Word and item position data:
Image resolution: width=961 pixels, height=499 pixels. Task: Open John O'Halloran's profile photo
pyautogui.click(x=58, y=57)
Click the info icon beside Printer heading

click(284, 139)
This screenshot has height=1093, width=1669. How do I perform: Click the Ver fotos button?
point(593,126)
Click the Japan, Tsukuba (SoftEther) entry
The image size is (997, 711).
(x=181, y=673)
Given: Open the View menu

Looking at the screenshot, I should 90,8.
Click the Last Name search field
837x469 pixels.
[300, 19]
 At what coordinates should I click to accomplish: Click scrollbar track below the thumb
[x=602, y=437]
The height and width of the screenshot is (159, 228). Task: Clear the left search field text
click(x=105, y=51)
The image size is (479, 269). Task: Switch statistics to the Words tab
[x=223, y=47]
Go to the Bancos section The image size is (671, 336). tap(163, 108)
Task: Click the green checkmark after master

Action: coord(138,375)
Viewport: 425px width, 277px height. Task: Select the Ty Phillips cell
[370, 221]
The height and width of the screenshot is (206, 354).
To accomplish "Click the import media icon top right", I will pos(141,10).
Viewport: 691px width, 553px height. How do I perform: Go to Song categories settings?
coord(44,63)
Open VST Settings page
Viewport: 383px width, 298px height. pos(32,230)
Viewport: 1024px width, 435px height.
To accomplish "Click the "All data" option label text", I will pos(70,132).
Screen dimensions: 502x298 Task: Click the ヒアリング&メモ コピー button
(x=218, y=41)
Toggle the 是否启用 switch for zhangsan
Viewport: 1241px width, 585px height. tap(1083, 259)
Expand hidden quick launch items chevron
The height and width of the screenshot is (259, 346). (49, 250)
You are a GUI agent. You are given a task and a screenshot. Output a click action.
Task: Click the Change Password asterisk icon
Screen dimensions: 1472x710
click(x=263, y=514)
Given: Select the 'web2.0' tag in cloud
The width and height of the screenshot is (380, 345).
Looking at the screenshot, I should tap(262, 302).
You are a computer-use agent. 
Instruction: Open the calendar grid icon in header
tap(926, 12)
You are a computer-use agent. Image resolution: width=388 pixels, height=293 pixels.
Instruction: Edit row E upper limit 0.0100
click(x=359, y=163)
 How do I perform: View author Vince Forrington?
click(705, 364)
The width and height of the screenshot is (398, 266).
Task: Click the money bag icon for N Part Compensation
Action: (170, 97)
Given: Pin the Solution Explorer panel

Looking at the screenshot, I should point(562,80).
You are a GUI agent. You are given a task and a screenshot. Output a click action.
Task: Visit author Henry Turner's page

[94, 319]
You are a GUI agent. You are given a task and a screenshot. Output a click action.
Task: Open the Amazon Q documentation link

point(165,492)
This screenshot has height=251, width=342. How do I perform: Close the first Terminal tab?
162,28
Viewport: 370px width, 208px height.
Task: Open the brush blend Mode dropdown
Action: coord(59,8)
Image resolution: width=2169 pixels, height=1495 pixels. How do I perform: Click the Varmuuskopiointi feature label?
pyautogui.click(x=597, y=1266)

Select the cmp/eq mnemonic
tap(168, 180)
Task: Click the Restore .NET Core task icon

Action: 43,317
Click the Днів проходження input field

:: Goal ::
Render the material above as a JSON list of strings, one string per line, leaving out blank lines.

:: Exercise output ::
[
  "Image resolution: width=961 pixels, height=499 pixels. Task: Open John O'Halloran's profile photo",
  "pyautogui.click(x=58, y=57)",
  "Click the info icon beside Printer heading",
  "click(284, 139)",
  "This screenshot has height=1093, width=1669. How do I perform: Click the Ver fotos button?",
  "point(593,126)",
  "Click the Japan, Tsukuba (SoftEther) entry",
  "The image size is (997, 711).",
  "(x=181, y=673)",
  "Given: Open the View menu",
  "Looking at the screenshot, I should 90,8.",
  "Click the Last Name search field",
  "837x469 pixels.",
  "[300, 19]",
  " At what coordinates should I click to accomplish: Click scrollbar track below the thumb",
  "[x=602, y=437]",
  "The height and width of the screenshot is (159, 228). Task: Clear the left search field text",
  "click(x=105, y=51)",
  "The image size is (479, 269). Task: Switch statistics to the Words tab",
  "[x=223, y=47]",
  "Go to the Bancos section The image size is (671, 336). tap(163, 108)",
  "Task: Click the green checkmark after master",
  "Action: coord(138,375)",
  "Viewport: 425px width, 277px height. Task: Select the Ty Phillips cell",
  "[370, 221]",
  "The height and width of the screenshot is (206, 354).",
  "To accomplish \"Click the import media icon top right\", I will pos(141,10).",
  "Viewport: 691px width, 553px height. How do I perform: Go to Song categories settings?",
  "coord(44,63)",
  "Open VST Settings page",
  "Viewport: 383px width, 298px height. pos(32,230)",
  "Viewport: 1024px width, 435px height.",
  "To accomplish \"Click the \"All data\" option label text\", I will pos(70,132).",
  "Screen dimensions: 502x298 Task: Click the ヒアリング&メモ コピー button",
  "(x=218, y=41)",
  "Toggle the 是否启用 switch for zhangsan",
  "Viewport: 1241px width, 585px height. tap(1083, 259)",
  "Expand hidden quick launch items chevron",
  "The height and width of the screenshot is (259, 346). (49, 250)",
  "You are a GUI agent. You are given a task and a screenshot. Output a click action.",
  "Task: Click the Change Password asterisk icon",
  "Screen dimensions: 1472x710",
  "click(x=263, y=514)",
  "Given: Select the 'web2.0' tag in cloud",
  "The width and height of the screenshot is (380, 345).",
  "Looking at the screenshot, I should tap(262, 302).",
  "You are a computer-use agent. ",
  "Instruction: Open the calendar grid icon in header",
  "tap(926, 12)",
  "You are a computer-use agent. Image resolution: width=388 pixels, height=293 pixels.",
  "Instruction: Edit row E upper limit 0.0100",
  "click(x=359, y=163)",
  " How do I perform: View author Vince Forrington?",
  "click(705, 364)",
  "The width and height of the screenshot is (398, 266).",
  "Task: Click the money bag icon for N Part Compensation",
  "Action: (170, 97)",
  "Given: Pin the Solution Explorer panel",
  "Looking at the screenshot, I should point(562,80).",
  "You are a GUI agent. You are given a task and a screenshot. Output a click action.",
  "Task: Visit author Henry Turner's page",
  "[94, 319]",
  "You are a GUI agent. You are given a task and a screenshot. Output a click action.",
  "Task: Open the Amazon Q documentation link",
  "point(165,492)",
  "This screenshot has height=251, width=342. How do I perform: Close the first Terminal tab?",
  "162,28",
  "Viewport: 370px width, 208px height.",
  "Task: Open the brush blend Mode dropdown",
  "Action: coord(59,8)",
  "Image resolution: width=2169 pixels, height=1495 pixels. How do I perform: Click the Varmuuskopiointi feature label?",
  "pyautogui.click(x=597, y=1266)",
  "Select the cmp/eq mnemonic",
  "tap(168, 180)",
  "Task: Click the Restore .NET Core task icon",
  "Action: 43,317",
  "Click the Днів проходження input field"
]